Start of PASSAGE PROVIDED

What is COVID-19?
COVID-19 is a disease caused by the newly emerged SARS-CoV-2 virus, commonly known as coronavirus.
COVID-19 is characterised by symptoms ranging from fever and a dry cough in mild cases, to difficulty breathing and rapid respiratory failure in severe cases. There are currently no treatments for the disease or vaccines to prevent its spread.
The virus explained
SARS-CoV-2 is part of the coronavirus family. Coronaviruses cause disease in humans and other animals, typically affecting the throat, lungs and intestinal tract. Other forms of coronavirus were responsible for the SARS (Severe Acute Respiratory Syndrome) and MERS (Middle East Respiratory Syndrome) outbreaks in 2002-3 and 2012 respectively.
Although viruses in this family vary in terms of disease caused and how they pass from host to host, their basic structure is the same. Coronaviruses are made up of three key parts:
- Genetic information contained in RNA
- A viral envelope
- Spike proteins
Genetic information is stored in the virus using RNA, made up of nucleic acids similar to DNA. Viruses cannot make copies of themselves without a host cell. The viral RNA contains instructions to take over the biological machinery inside human cells, repurposing it for replication.
The viral envelope is a fatty coat that protects the RNA and provides a structure to house the spike proteins. This helps the virus to survive when travelling between host cells. The envelope is disrupted by detergents such as soap or by being dried out, which is why viruses cannot survive on hard surfaces indefinitely.

End of PASSAGE PROVIDED
Start of ENTRIES SHOWN

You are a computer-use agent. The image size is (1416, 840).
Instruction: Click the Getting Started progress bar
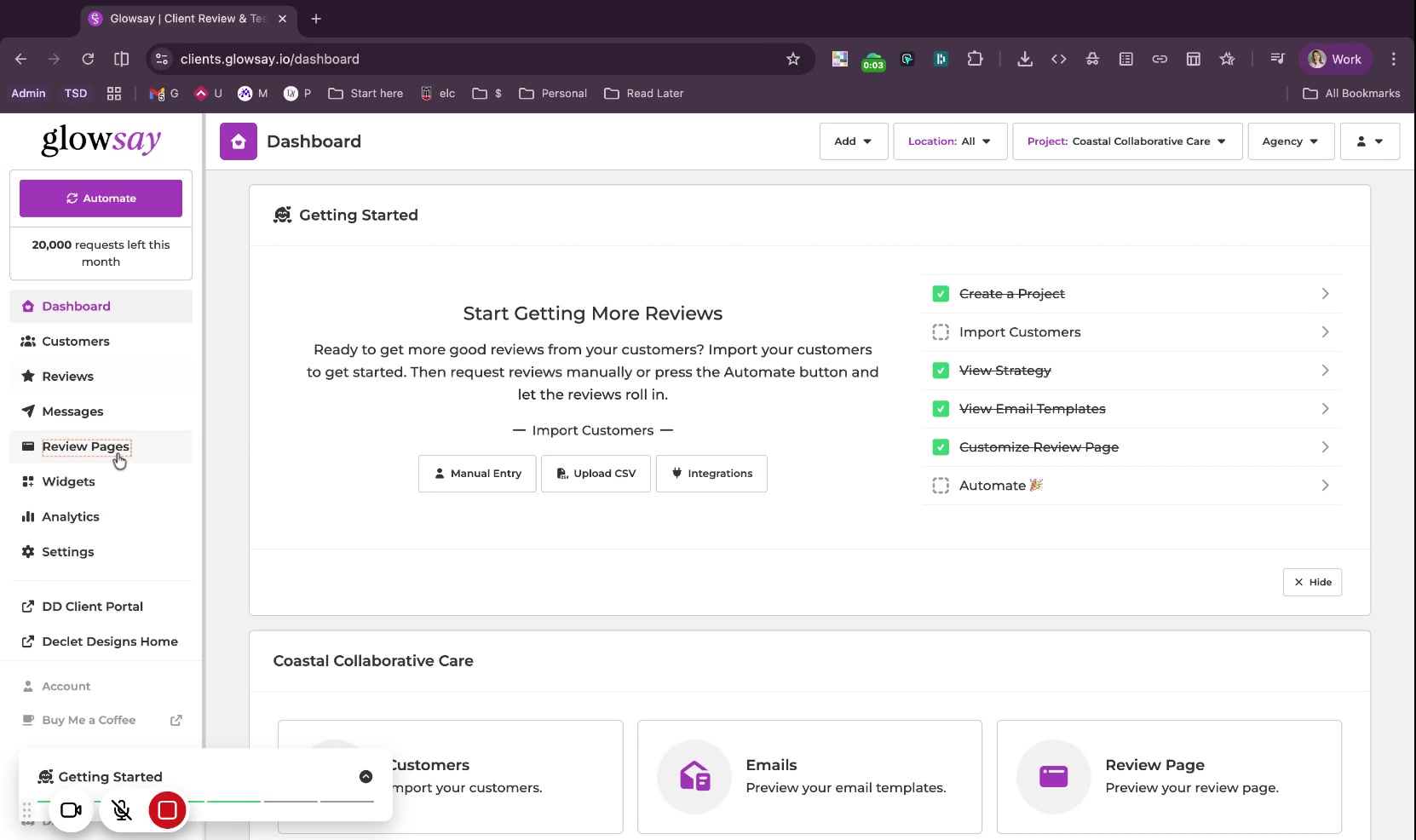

End of ENTRIES SHOWN
Start of ENTRIES SHOWN

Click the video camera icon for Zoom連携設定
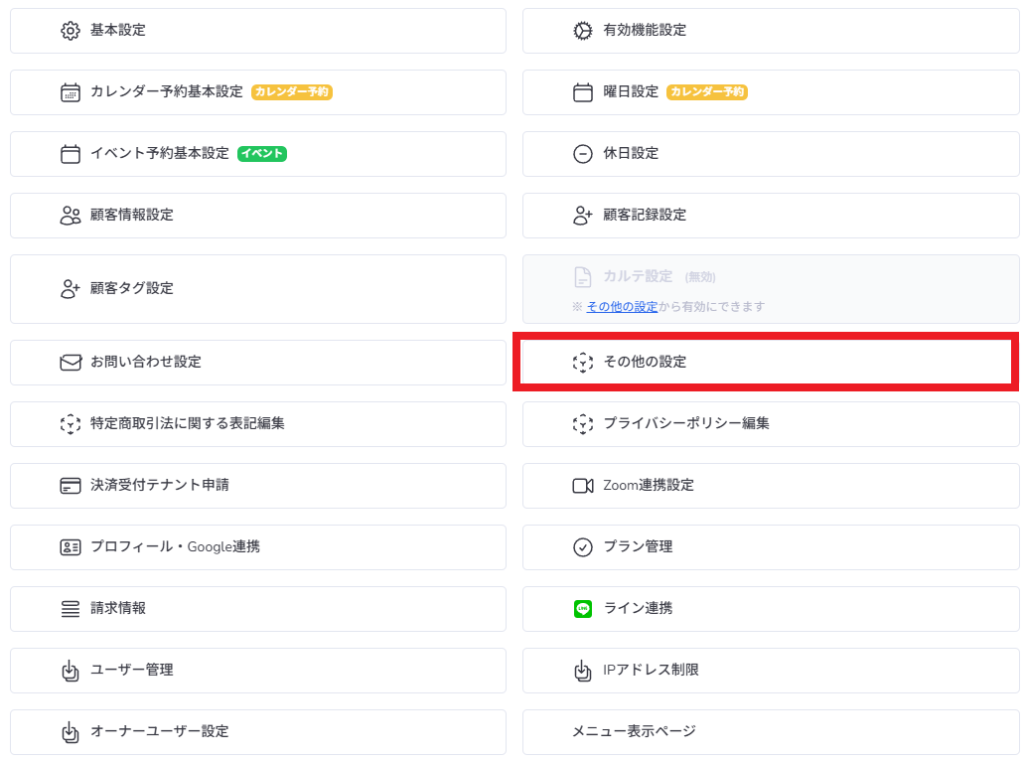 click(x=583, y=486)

End of ENTRIES SHOWN
Start of ENTRIES SHOWN

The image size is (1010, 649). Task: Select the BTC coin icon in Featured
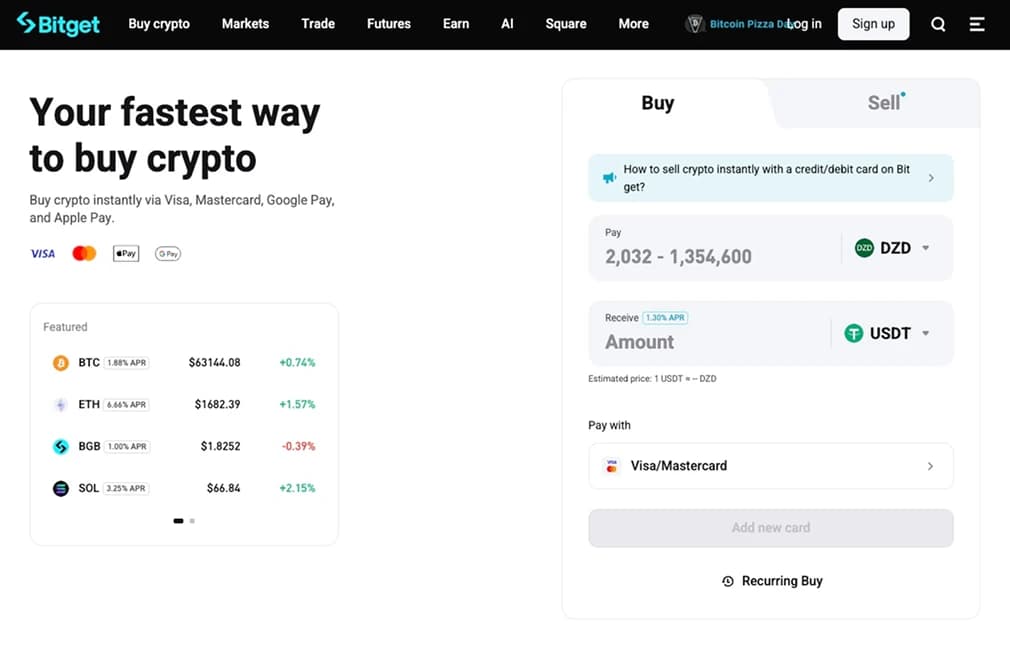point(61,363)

End of ENTRIES SHOWN

REQUIRED ACTION A:
Copy everything in the COVID-19 text from "What is COVID-19?" down to "and 2012 respectively.".
REQUIRED ACTION B:
Carry on the COVID-19 text from where it stops.
The entries are separate material and have no connection to the COVID-19 text.

EXERCISE RESPONSE A:
What is COVID-19?
COVID-19 is a disease caused by the newly emerged SARS-CoV-2 virus, commonly known as coronavirus.
COVID-19 is characterised by symptoms ranging from fever and a dry cough in mild cases, to difficulty breathing and rapid respiratory failure in severe cases. There are currently no treatments for the disease or vaccines to prevent its spread.
The virus explained
SARS-CoV-2 is part of the coronavirus family. Coronaviruses cause disease in humans and other animals, typically affecting the throat, lungs and intestinal tract. Other forms of coronavirus were responsible for the SARS (Severe Acute Respiratory Syndrome) and MERS (Middle East Respiratory Syndrome) outbreaks in 2002-3 and 2012 respectively.

EXERCISE RESPONSE B:
Spike proteins allow the virus to attach to host cell surface receptors and enter them, which is required for the virus to replicate. The spikes make the virus look like a crown ('corona'), giving the virus its name.
How coronavirus causes disease
Once the virus has entered a host epithelial cell in the throat or lungs, it releases RNA which is 'read' by the cell to generate new proteins, used as building blocks for new virus particles or to avoid detection by the immune system. A single cell may be hijacked to produce millions of new viruses before it eventually dies, shedding the particles into the body. These may infect other people or other cells in the same host.
Infected cells and cellular debris trigger the immune system, which is designed to fight infection. If this is successful, an infected person will only experience mild symptoms before making a full recovery. However, in some cases, more extensive infection can overwhelm the immune system. The immune response then goes into overdrive, destroying healthy cells, damaging the lungs and causing them to fill with fluid. This causes severe breathing difficulties which can result in death if not resolved.
The details of how the novel coronavirus causes disease are still emerging, which means that the research and treatment landscapes are changing rapidly.
From a clinical perspective, the disease pathway consists of three distinct phases with gradually increasing severity of illness.
Stage I - Early infection
This represents the viral replication phase, when the immune system is just starting to respond to infection.
Early infection is associated with fever and a dry cough, with some people also experiencing myalgia, early nausea and diarrhoea, or a sore throat.
The majority of people recover fully from this stage of illness.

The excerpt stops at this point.